* Required actions:
a) Could you copy, word for word, the stretch of the mask-mandate article from "U.K. prime minister" through "on public transportation."?
b) Does the mask-mandate article agree with each statement below? Answer yes or no for each, quoting the article's deciding words exactly.
(i) Heathrow Airport will require passengers to wear masks only if their destination country mandates it.
(ii) The CDC extended its mask mandate on public transportation until April 30.
(iii) Boris Johnson ended the United Kingdom's mask requirement on public transportation in February.

* Provided passage:
U.K. prime minister Boris Johnson and U.S. president Joe Biden / edited from Getty Images

The United Kingdom's largest airport and two major British airlines have dropped their mask mandates, the BBC reported on Wednesday, even as U.S. president Joe Biden has kept his travel mask mandate in place and fought attempts to end it.

London's Heathrow Airport, along with British Airways and Virgin Atlantic, will now only require passengers to wear masks if the country they travel to mandates it. Prime Minister Boris Johnson in January ended the United Kingdom's mask requirement on public transportation.

President Joe Biden promised during his 2020 campaign to "shut down the virus," but during his presidency the Centers for Disease Control and Prevention have prolonged most pandemic restrictions. The CDC recently extended its mask mandate on public transportation until April 18. Biden levied the mandate via executive order shortly after he was inaugurated. In February, Biden also extended his national emergency declaration for the pandemic, citing its "significant risk to the public health and safety of the Nation."

The White House's chief medical adviser Dr. Anthony Fauci suggest last year that masks on planes may never go away.

"I think when you're dealing with a close space, even though the filtration is good, that you want to go that extra step."

* Source information:

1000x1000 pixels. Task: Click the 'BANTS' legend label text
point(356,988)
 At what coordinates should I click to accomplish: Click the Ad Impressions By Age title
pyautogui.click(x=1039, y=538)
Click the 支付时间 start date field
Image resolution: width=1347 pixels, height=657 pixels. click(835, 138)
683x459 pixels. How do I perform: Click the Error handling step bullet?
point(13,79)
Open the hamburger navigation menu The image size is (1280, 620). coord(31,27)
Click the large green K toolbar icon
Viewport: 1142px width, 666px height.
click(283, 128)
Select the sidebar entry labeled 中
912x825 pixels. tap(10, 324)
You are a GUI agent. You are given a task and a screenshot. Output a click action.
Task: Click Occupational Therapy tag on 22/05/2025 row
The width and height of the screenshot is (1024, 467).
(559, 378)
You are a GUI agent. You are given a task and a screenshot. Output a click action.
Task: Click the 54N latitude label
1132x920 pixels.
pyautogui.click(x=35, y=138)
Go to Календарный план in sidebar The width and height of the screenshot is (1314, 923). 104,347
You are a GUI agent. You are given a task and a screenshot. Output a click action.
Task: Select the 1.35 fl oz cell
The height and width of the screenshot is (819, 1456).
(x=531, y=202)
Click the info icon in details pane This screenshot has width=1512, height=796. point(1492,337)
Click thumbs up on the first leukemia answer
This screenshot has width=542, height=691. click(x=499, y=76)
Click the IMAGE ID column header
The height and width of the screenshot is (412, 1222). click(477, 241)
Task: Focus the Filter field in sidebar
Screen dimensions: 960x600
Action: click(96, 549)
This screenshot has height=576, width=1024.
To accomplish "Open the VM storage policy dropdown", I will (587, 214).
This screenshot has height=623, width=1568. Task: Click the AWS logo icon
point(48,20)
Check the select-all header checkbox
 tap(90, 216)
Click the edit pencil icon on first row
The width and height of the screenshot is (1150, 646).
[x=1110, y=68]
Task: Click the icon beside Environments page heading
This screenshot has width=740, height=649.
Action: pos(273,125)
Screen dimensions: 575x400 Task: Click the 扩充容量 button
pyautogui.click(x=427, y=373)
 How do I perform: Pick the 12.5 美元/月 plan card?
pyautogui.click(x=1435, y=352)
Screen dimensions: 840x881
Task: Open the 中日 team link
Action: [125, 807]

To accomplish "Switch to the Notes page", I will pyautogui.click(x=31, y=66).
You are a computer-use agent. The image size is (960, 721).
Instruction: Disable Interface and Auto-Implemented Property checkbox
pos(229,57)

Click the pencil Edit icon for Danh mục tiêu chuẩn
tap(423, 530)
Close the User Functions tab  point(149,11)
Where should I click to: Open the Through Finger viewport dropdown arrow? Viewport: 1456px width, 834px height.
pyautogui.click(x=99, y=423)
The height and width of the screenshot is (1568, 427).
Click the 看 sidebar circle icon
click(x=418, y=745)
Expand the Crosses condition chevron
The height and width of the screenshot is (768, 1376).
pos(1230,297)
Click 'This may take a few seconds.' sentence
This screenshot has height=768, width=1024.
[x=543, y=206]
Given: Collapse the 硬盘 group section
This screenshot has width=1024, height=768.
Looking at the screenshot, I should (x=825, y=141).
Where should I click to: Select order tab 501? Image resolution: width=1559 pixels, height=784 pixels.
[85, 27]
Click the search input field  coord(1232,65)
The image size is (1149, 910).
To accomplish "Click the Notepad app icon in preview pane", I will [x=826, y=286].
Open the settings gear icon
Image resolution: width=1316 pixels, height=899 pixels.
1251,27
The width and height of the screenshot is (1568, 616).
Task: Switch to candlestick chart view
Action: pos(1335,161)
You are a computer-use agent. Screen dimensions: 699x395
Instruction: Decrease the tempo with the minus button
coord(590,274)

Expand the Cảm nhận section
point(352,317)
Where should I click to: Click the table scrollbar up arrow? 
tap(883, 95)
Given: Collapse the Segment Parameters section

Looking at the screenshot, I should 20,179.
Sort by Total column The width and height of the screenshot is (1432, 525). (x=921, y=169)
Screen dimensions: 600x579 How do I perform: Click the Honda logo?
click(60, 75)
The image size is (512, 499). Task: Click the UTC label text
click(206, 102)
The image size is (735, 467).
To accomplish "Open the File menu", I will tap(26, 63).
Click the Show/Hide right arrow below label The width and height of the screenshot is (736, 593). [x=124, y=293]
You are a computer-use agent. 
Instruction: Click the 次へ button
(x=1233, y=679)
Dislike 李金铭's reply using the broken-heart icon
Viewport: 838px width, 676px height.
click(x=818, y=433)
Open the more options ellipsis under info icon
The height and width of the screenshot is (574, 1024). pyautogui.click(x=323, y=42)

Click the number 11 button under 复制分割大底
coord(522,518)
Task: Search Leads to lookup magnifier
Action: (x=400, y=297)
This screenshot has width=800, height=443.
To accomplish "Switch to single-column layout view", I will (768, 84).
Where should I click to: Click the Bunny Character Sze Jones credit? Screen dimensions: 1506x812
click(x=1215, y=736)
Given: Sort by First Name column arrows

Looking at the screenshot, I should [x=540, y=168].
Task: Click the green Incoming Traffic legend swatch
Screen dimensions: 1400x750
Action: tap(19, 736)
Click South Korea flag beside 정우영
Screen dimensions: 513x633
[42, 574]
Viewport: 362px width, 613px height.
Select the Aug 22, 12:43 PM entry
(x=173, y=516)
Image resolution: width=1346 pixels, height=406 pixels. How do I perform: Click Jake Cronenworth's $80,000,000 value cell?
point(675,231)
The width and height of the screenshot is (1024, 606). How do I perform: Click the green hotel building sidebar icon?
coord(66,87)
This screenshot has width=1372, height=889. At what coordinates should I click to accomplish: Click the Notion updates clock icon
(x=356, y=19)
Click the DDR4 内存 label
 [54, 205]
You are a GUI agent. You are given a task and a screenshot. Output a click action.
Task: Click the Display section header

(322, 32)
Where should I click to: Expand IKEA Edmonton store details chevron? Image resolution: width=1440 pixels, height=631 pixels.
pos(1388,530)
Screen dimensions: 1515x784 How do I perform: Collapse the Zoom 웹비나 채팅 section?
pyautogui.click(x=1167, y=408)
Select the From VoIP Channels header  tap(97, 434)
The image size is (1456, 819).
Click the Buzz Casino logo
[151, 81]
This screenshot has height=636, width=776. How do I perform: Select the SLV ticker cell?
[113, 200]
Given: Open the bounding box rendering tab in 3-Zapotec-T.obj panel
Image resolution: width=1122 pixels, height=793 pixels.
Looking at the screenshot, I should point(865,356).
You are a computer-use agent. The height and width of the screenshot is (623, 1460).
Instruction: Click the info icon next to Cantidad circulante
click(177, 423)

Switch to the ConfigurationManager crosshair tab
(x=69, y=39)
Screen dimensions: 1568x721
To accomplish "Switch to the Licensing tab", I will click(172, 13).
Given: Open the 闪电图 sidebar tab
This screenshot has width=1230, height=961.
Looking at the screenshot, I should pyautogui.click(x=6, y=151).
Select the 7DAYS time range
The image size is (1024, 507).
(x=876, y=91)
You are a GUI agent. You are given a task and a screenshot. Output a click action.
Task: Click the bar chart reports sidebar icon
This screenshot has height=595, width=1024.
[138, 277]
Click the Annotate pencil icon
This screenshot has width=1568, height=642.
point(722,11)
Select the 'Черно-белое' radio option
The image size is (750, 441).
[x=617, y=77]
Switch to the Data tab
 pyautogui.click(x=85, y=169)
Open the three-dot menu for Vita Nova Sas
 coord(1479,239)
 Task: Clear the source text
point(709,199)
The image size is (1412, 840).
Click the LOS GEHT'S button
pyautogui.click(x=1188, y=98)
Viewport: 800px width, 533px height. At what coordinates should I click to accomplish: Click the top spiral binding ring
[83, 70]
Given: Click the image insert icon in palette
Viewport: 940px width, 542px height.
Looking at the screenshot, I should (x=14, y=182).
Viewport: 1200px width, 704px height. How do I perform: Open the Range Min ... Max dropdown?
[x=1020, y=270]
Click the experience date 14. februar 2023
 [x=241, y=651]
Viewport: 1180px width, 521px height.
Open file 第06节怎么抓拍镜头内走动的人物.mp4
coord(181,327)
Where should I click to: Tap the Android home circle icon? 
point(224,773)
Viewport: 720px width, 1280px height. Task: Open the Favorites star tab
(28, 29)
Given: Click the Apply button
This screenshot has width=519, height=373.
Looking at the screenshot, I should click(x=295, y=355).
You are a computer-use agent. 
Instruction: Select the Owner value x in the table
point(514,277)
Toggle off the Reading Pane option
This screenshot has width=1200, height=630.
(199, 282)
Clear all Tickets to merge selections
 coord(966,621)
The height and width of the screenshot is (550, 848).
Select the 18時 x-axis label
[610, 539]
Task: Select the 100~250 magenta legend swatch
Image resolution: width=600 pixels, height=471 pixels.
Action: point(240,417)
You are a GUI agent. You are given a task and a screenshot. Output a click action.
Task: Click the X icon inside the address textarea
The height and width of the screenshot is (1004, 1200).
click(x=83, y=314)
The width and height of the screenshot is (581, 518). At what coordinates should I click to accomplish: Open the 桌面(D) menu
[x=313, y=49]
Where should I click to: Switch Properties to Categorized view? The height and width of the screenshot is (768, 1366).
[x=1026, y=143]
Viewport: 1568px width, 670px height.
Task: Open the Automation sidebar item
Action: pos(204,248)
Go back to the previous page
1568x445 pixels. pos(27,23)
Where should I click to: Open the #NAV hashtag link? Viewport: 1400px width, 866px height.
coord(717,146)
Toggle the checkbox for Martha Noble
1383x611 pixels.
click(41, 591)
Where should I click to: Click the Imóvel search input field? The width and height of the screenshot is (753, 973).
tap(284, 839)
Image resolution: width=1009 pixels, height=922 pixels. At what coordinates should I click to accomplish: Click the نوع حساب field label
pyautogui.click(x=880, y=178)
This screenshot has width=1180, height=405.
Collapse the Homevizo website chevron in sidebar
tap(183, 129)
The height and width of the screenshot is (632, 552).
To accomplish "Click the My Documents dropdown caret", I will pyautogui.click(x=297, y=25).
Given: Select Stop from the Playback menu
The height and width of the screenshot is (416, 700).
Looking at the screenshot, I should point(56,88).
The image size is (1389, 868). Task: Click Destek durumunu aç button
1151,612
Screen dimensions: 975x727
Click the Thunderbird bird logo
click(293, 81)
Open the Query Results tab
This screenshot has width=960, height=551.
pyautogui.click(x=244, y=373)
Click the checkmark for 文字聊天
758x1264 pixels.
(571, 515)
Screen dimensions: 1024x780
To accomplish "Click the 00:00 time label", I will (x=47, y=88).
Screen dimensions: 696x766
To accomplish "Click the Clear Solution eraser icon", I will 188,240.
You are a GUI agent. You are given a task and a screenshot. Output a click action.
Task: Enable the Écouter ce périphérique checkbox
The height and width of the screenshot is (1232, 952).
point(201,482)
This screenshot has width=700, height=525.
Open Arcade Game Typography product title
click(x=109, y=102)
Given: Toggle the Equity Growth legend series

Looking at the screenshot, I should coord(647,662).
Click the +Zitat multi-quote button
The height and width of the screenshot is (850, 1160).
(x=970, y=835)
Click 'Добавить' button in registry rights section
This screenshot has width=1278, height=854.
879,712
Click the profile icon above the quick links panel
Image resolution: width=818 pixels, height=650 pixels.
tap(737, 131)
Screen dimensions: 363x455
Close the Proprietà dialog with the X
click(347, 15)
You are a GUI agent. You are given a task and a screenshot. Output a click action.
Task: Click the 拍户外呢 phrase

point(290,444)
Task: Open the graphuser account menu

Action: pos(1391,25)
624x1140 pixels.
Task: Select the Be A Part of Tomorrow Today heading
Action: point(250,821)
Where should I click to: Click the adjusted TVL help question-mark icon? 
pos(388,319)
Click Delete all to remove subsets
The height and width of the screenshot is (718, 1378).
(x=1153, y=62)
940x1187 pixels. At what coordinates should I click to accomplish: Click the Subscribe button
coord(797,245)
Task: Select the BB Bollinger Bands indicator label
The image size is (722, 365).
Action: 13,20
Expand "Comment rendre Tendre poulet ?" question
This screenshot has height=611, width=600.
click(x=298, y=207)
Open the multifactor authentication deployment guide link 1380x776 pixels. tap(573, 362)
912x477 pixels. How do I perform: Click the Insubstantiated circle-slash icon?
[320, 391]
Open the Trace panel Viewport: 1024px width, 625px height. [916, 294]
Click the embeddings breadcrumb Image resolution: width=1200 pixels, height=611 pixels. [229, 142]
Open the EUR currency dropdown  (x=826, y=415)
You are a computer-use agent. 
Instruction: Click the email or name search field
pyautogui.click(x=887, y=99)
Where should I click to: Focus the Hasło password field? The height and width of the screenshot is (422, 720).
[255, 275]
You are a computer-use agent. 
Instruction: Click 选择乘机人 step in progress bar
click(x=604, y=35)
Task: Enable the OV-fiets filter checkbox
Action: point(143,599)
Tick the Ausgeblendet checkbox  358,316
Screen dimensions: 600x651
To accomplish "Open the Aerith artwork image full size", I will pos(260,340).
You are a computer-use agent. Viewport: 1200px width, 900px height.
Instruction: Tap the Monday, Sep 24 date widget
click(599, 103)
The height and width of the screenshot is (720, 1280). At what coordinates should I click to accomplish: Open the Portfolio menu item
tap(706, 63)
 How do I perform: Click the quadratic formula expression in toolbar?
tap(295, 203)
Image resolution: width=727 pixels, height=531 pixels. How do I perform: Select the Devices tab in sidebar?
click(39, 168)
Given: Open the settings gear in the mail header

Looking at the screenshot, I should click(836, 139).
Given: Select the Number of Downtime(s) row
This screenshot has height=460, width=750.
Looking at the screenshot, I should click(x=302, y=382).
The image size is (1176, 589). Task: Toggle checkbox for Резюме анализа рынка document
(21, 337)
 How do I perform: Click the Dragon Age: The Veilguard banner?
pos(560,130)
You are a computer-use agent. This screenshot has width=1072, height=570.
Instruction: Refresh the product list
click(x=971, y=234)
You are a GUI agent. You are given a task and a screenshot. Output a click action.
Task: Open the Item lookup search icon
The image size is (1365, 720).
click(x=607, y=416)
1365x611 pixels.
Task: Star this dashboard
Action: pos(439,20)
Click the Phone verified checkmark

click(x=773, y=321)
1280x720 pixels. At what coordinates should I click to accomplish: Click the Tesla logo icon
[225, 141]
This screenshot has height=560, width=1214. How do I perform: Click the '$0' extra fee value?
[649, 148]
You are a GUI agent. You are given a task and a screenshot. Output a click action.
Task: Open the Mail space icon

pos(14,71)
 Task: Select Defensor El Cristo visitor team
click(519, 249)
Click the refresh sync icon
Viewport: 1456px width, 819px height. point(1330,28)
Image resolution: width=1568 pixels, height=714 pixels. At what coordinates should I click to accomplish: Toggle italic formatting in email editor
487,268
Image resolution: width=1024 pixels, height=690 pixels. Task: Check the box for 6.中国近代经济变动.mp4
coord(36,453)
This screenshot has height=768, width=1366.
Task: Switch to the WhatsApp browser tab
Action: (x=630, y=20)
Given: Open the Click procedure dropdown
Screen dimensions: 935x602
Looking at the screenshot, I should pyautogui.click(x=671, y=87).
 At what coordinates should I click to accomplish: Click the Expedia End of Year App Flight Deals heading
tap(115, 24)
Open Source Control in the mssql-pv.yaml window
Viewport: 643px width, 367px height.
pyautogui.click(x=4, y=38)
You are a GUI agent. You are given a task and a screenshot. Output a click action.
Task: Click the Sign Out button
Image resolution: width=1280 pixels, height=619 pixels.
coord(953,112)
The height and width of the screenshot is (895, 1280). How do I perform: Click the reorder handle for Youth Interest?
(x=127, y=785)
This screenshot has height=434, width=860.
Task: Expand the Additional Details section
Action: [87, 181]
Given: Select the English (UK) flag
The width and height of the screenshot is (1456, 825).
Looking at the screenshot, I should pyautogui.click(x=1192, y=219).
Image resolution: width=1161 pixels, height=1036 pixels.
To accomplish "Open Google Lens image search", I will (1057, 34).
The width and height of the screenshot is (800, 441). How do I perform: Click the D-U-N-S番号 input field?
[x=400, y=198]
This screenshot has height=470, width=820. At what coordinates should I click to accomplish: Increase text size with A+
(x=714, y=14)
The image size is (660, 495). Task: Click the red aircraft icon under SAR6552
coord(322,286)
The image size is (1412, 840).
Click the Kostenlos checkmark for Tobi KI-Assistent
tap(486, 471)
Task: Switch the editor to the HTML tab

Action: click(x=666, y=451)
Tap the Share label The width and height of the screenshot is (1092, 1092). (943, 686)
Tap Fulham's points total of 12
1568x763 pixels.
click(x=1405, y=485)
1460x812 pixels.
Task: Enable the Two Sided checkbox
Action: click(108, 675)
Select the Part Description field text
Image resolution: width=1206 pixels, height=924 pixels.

* Answers for each item:
a)
U.K. prime minister Boris Johnson and U.S. president Joe Biden / edited from Getty Images

The United Kingdom's largest airport and two major British airlines have dropped their mask mandates, the BBC reported on Wednesday, even as U.S. president Joe Biden has kept his travel mask mandate in place and fought attempts to end it.

London's Heathrow Airport, along with British Airways and Virgin Atlantic, will now only require passengers to wear masks if the country they travel to mandates it. Prime Minister Boris Johnson in January ended the United Kingdom's mask requirement on public transportation.

b)
(i) Yes: "will now only require passengers to wear masks if the country they travel to mandates it"
(ii) No: "The CDC recently extended its mask mandate on public transportation until April 18."
(iii) No: "Prime Minister Boris Johnson in January ended the United Kingdom's mask requirement on public transportation."